- **Interface element records**:
-=-=-

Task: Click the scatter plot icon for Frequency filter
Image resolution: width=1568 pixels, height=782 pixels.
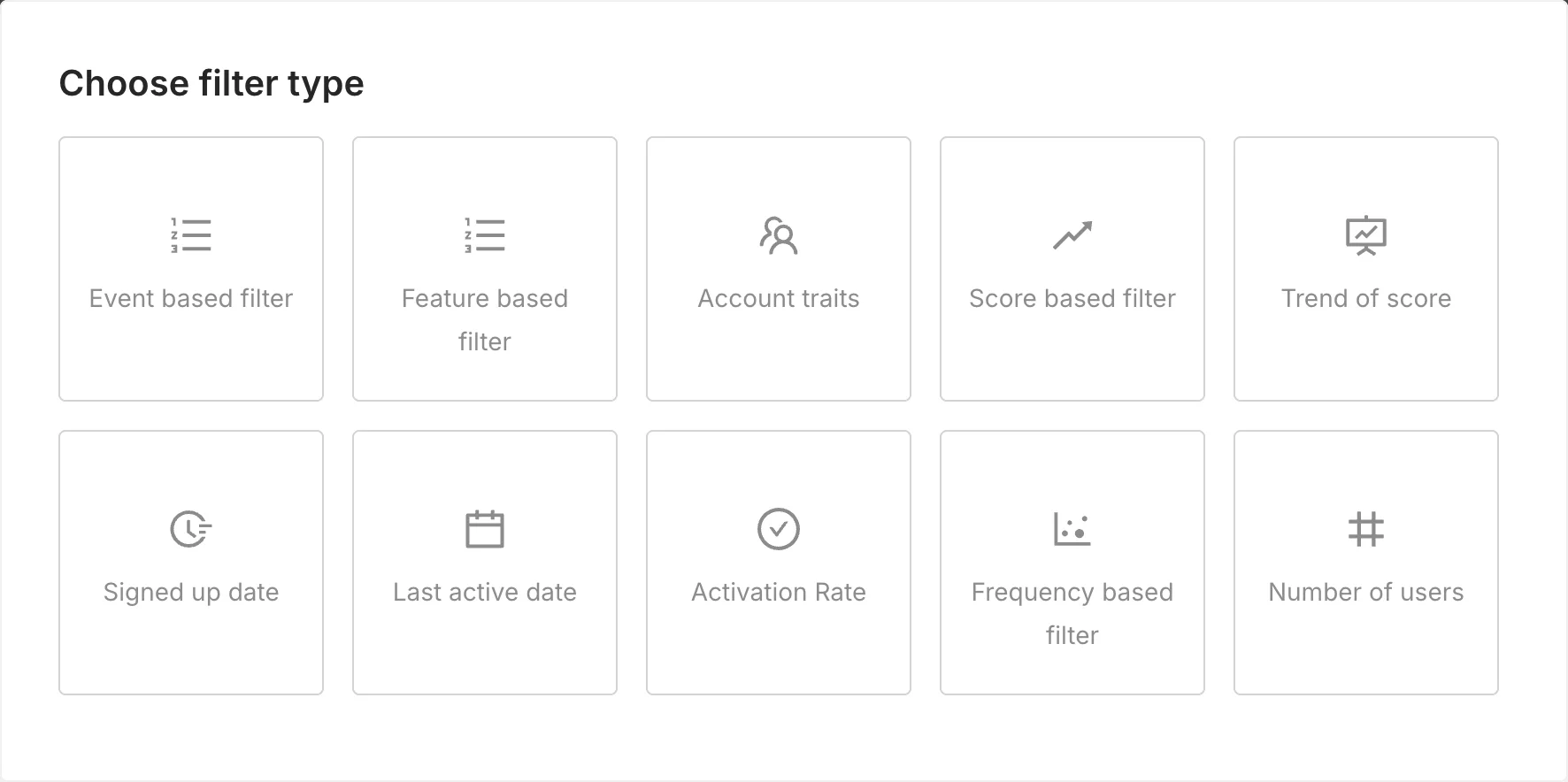Action: pyautogui.click(x=1072, y=529)
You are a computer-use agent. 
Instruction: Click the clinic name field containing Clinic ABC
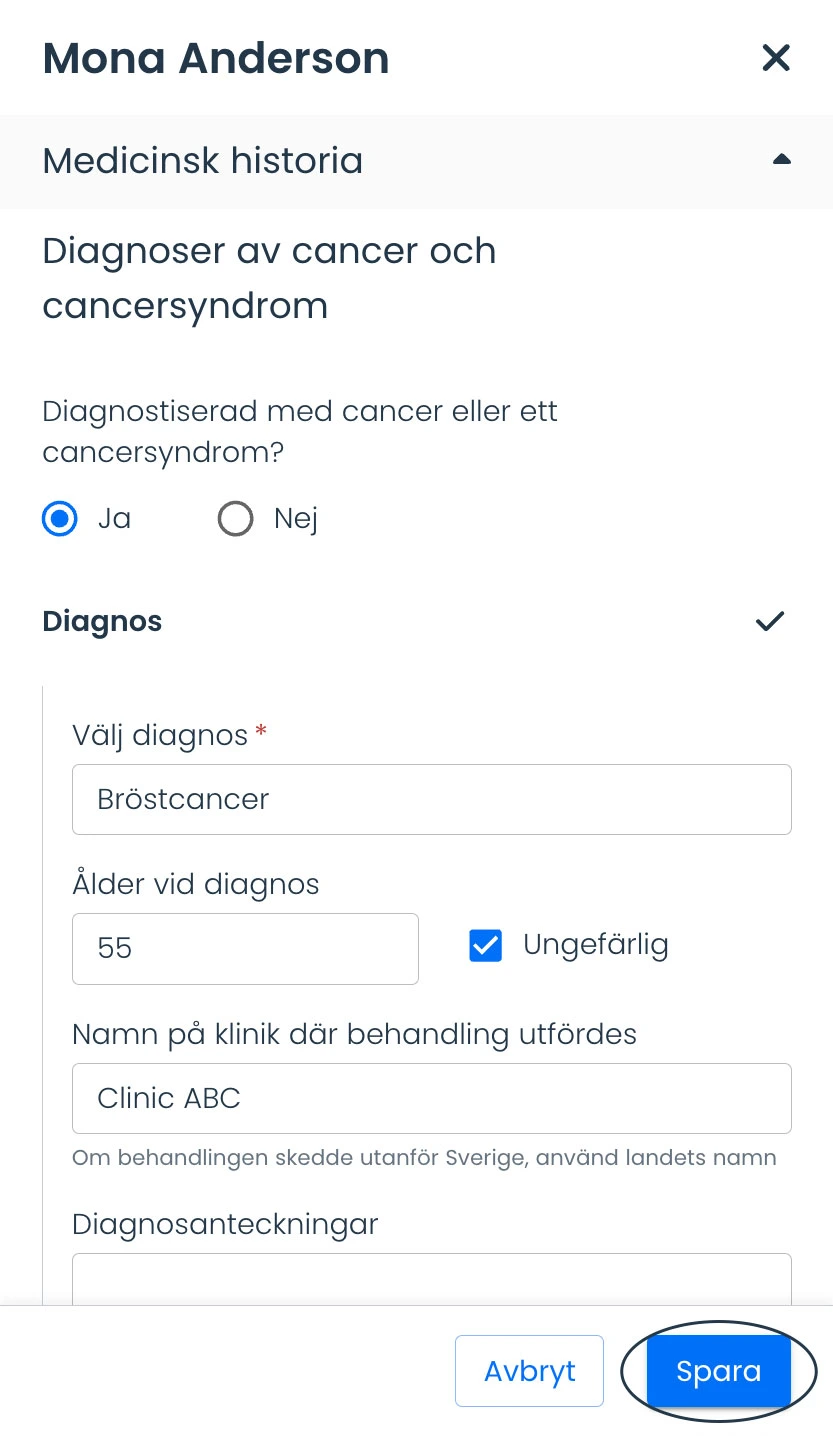pyautogui.click(x=432, y=1098)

-=-=-

- **EXERCISE INSTRUCTIONS**:
Copy every line of the listing above word for word, leaving out the pictures.

- **ANSWER TO THE PROBLEM**:
Task: Click the scatter plot icon for Frequency filter
Image resolution: width=1568 pixels, height=782 pixels.
Action: pyautogui.click(x=1072, y=529)
You are a computer-use agent. 
Instruction: Click the clinic name field containing Clinic ABC
pyautogui.click(x=432, y=1098)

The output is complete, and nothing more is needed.